Not only are these energy bars a snap to make - 10 minutes is all you will need to assemble these no-bake beauties - but they are also filled with health building nuts, seeds, fibre, protein and natural fats. They make a perfect snack or grab n' go breakfast.
A concentrated energy source with a low glycemic index, these bars will help you feel fuller longer and assist in preventing major jags in insulin/energy levels.
The best part though?
They are just so darn *delicious*
I made this cranberry chia version last Sunday for the boys' school lunches and, well, err... there were non left by Monday to put in their lunches! (happily, it didn't take long to assemble more...).
You have to try them for yourselves to see!
Cranberry Chia Energy Bars (Raw, Vegan, Gluten Free)
Chia - chia seeds offer plant-based omega-3 fatty acids, fibre, antioxidants and an impressive array of minerals. Unlike flaxseed, chia does not have to be ground to be bioavailable (ie: to be absorbed and usable by the body). Flaxseed has a similar nutrition profile to chia (with slightly less nutrients - fibre, omega-3s, minerals - per serving) but flaxseed has the added benefit of containing lignans - plant compounds believed to be protective of breast health - which chia does not. Chia is more expensive than flaxseed but due to the highly concentrated nature of its nutrients on a gram per gram basis, a small amount of chia goes a long way.

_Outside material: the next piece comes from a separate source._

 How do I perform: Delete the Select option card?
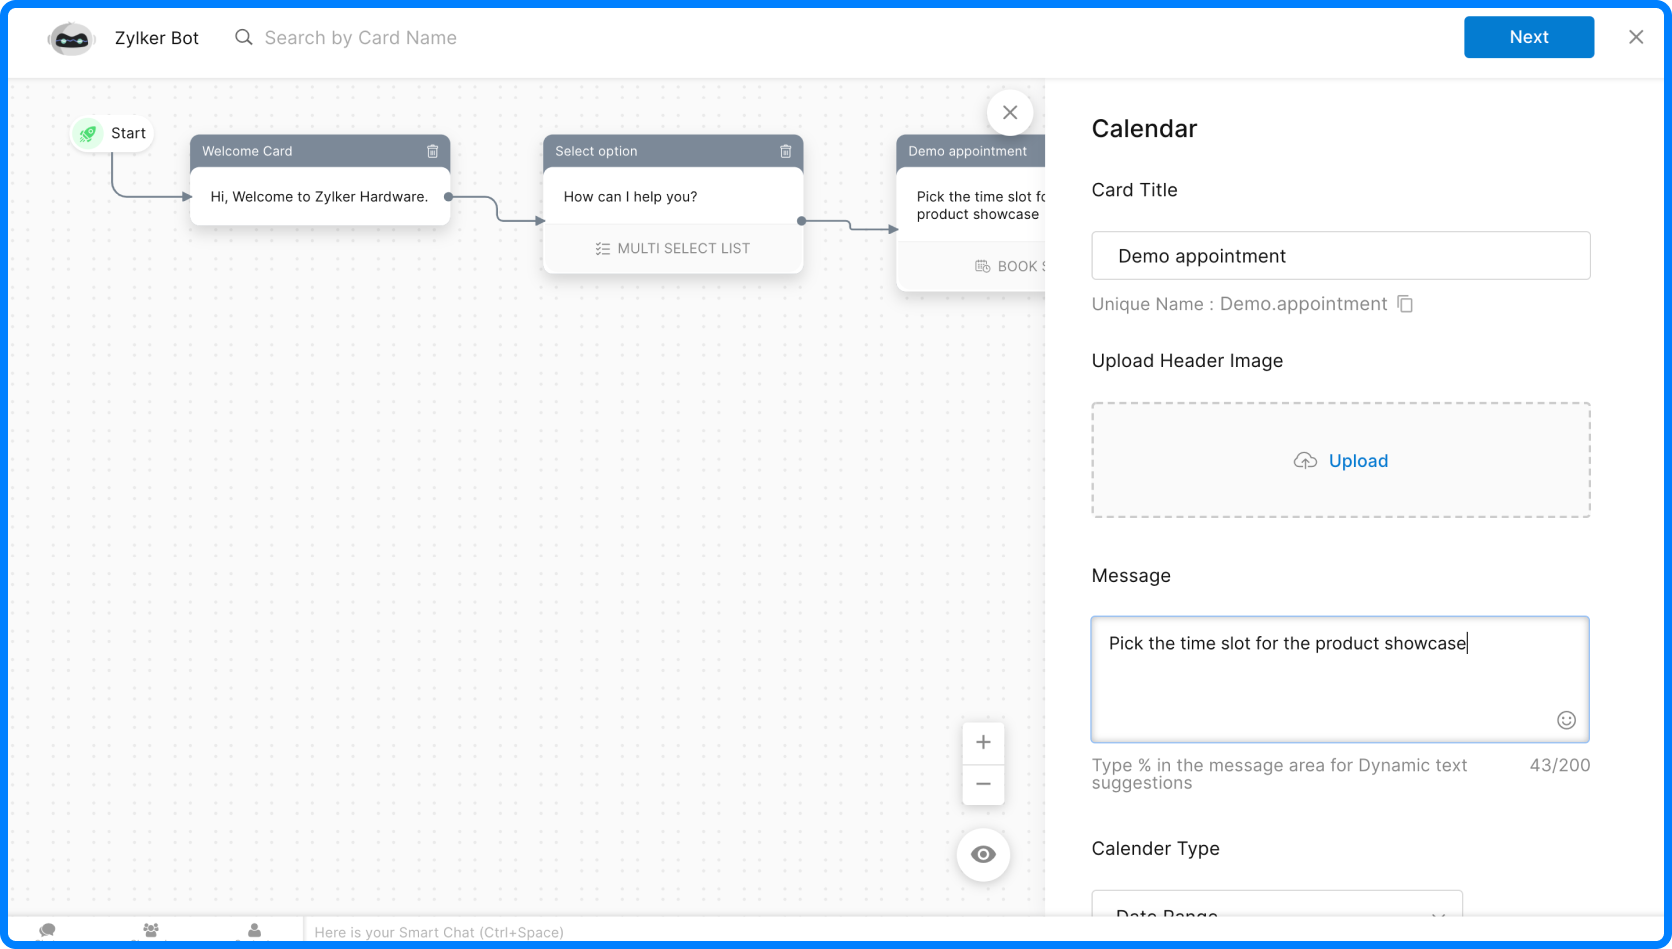[786, 151]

You can easily double the quantity of this recipe and play around with different ingredient choices as desired.
Be sure to read through the directions for best results.
Makes about 8 bars or 16 squares
Place almonds in blender or food processor and blend for about 30 seconds or until nuts are fairly well ground. Add drained dates, walnut butter, 2 Tbsp chia seeds, vanilla and honey/maple syrup blending until the entire mixture is well combined.

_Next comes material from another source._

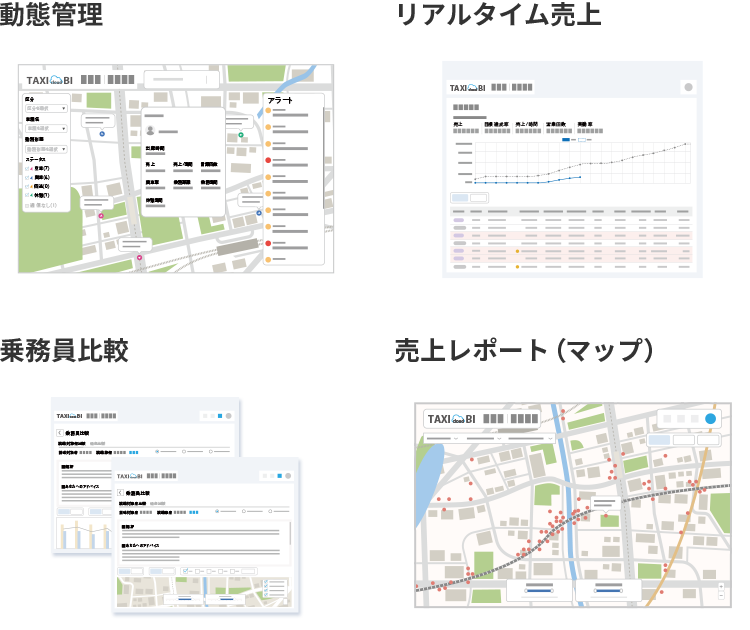Viewport: 750px width, 630px height.
Task: Open the second filter dropdown in dispatch panel
Action: 46,128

The most important part of the recipe: you want to make sure that the mixture is sticky - if it is too dry, your bars will crumble to pieces and you won't be happy. Add a touch more nut butter to achieve sticky consistency. The sticky factor will also help adhere cranberries and chia to the surface of the bars. If the mixture is too wet, your batter will never gel into a bar (it will end up like a blob of cookie dough - yummy but a bar it will never be). If you find yourself in the latter situation, you can add some dry nuts/seeds to the mix.
Meanwhile, place a piece of wax or parchment paper into a loaf pan (the pan should be in the range of 8" x 4") such that it hangs over the sides.

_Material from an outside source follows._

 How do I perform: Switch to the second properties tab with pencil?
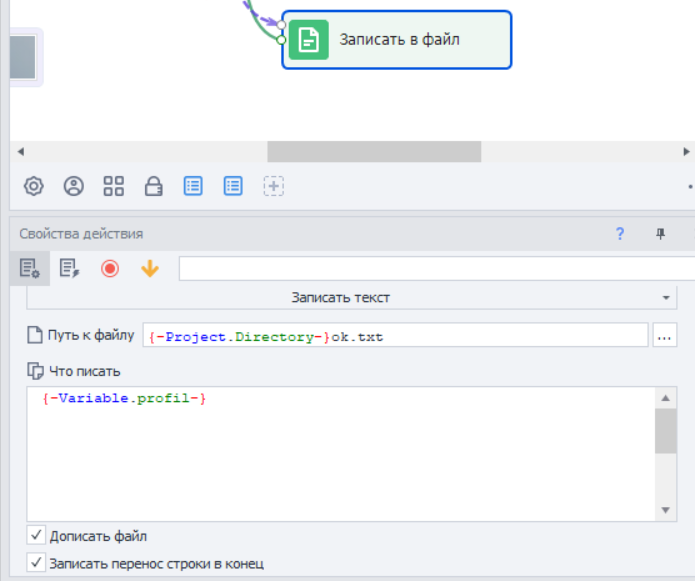(x=69, y=268)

Remove mixture from blender and press it into the base of the loaf pan using the back of a spoon or other implement to flatten and smooth it down.
Sprinkle the surface of the mixture with cranberries and remaining Tbsp of chia seeds, pressing down gently with your fingers so that they adhere to the surface.
Fold both sides of the hanging wax or parchment paper inward, one at a time, over the mixture and gently press down one last time with your hand on top of the paper resting over the mixture.
Place the pan in the fridge and allow the mixture to gel somewhat into a singular slab for about 1 hour or so. If you wish to accelerate the process, you can pop the pan in the freezer for 30 minutes or so and return it to the fridge.
When you're ready to slice the bars, simply remove the pan from the fridge and gently elevate the slab by pulling up on the ends of the wax/parchment.
Slice the slab into bar shapes or squares as desired. Store any remaining portions in the fridge.